Omega Speedmaster Moonwatch Professional Chronograph
Arguably the most famous chronograph ever created, the Speedmaster enjoys a cult status as it has been part of several lunar missions. The contemporary version of the timepiece doesn’t deviate much from its predecessors and features a slightly thinner case for better comfort and wearability. However, the major update is not in terms of the looks of the watch but what’s inside. Omega have equipped the Speedmaster Moonwatch with a Master Chronometer calibre 3861—a manual-winding movement, which comes with COSC- and METAS-certifications. The latter is awarded to a watch powered by a movement that is already COSC-certified, and then passes eight extra rigorous tests, including one for high magnetic resistance. Featuring all the latest technology, including a co-axial escapement, silicon parts for antimagnetic properties, and a stop-seconds mechanism, the movement runs at a frequency of 21,600vph and provides a minimum power reserve of 50 hours.

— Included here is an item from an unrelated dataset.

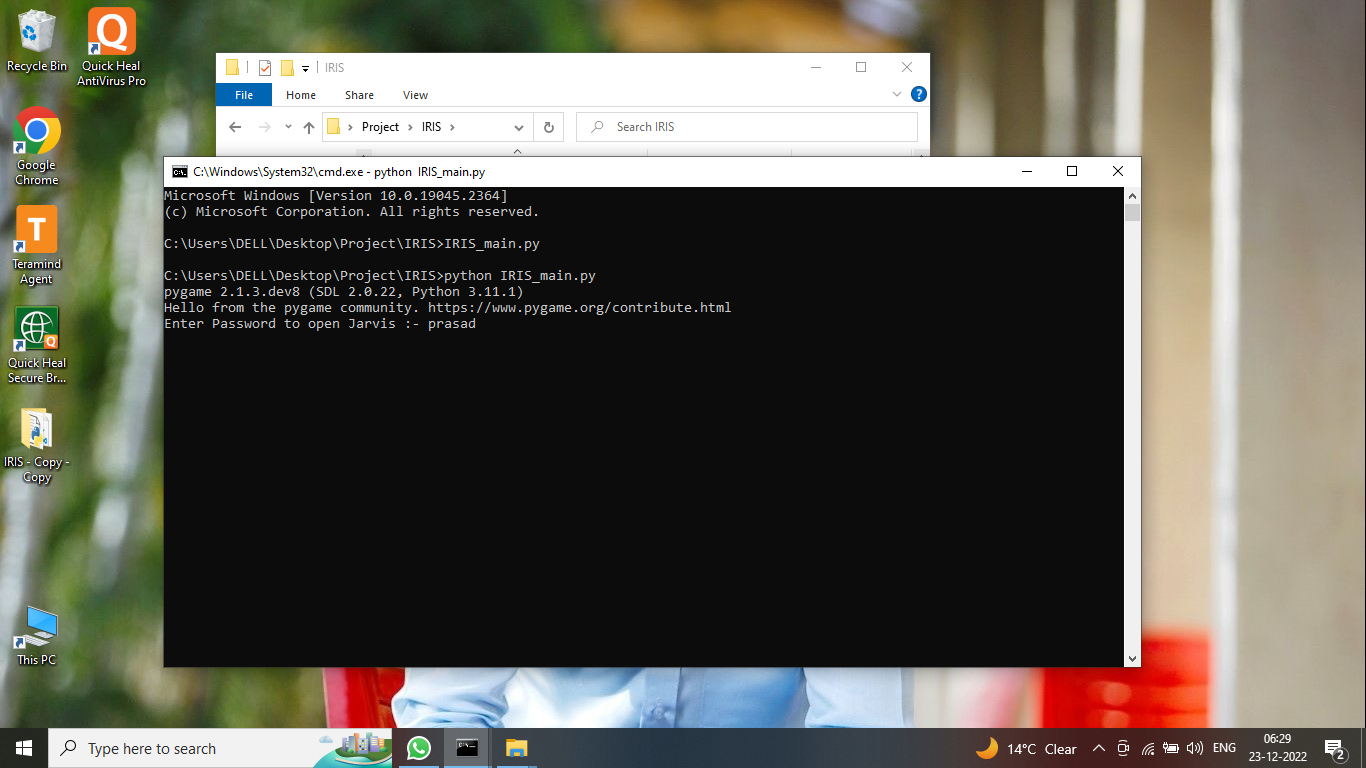This screenshot has height=768, width=1366.
Task: Open the Home ribbon tab
Action: pos(300,94)
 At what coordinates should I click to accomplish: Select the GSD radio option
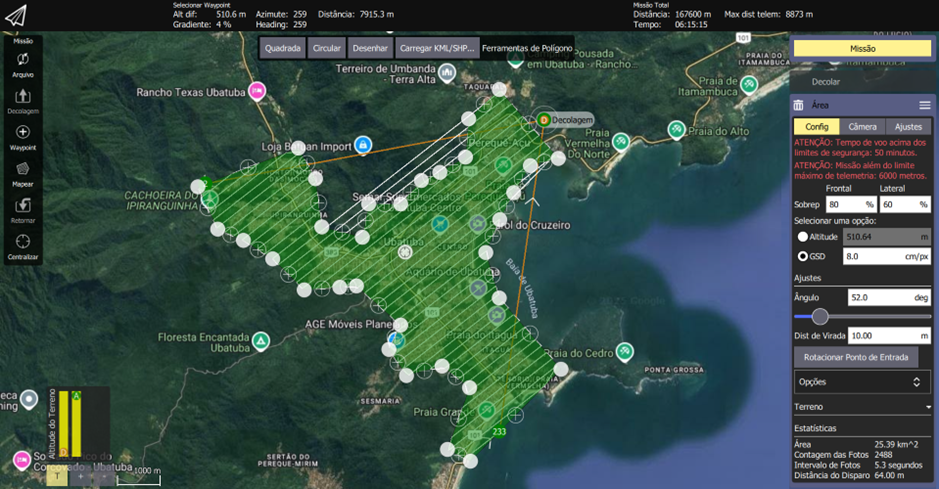coord(802,257)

Oris Big Crown ProPilot Calibre 111
With a power reserve of a whopping 10 days, the Oris Big Crown ProPilot is a timepiece that not only offers high functionality but also top-notch accuracy and aesthetic finesse. Entirely designed, produced, and assembled by Oris, the manual-winding calibre 111 beats at a frequency of 21,000vph and is visible through the transparent caseback. The dial with a sub-metallic lustre is available in two colours—anthracite and blue. In addition to a non-linear power reserve indicator at three, a small seconds sub-dial and a date window next to it at nine, we have a central, two-hands timekeeping system and large Arabic numerals for the hours. Overall, the design of the dial doesn’t look cramped at all and offers perfect legibility. The Oris ProPilot Calibre 111 is housed in a fairly large 44mm case, made of stainless steel with satin finishing, and featuring a coin-edged bezel inspired by jet-engine turbines. Available with a choice of a stainless steel bracelet or a brown-coloured leather strap, this timepiece is a solid, high-quality offering.

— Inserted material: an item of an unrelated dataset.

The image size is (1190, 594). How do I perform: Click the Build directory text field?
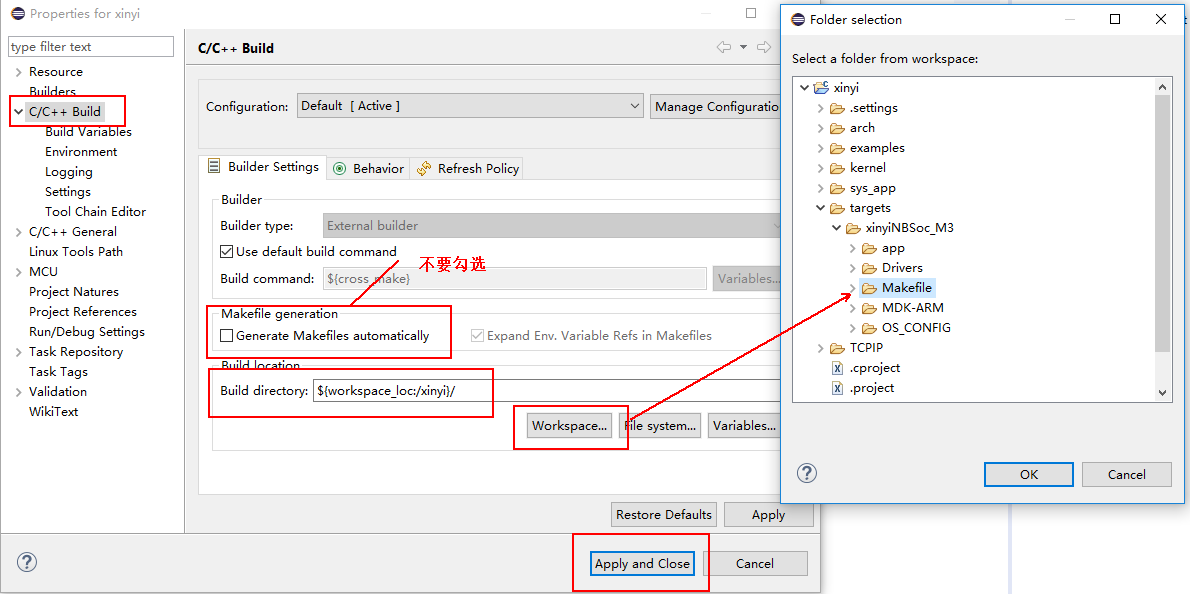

Panerai Radiomir Base Logo
The Panerai Radiomir Base Logo is a simple and no-fuss tool watch. Powered by the in-house hand-wound mechanical movement, P.6000, the timepiece comes equipped with 19 jewels and stores an impressive power reserve of 72 days. Aesthetically speaking, the 45mm watch features Panerai’s iconic and famous cushion-shaped case, which looks traditional while emanating muscular vibes. The matt-finished dial doesn’t feature any additional complication or decoration, and sticks to the minimalistic theme of the timepiece. What adds to the vintage aesthetic of the Radiomir Base Logo is its two timekeeping hands and hour indices in a cream hue and coated with a generous amount of luminous material. Secured to the wrist with a bright brown leather strap, in addition to the contrasting beige stitching, the watch makes for an attractive package, despite being among Panerai’s more accessible offerings.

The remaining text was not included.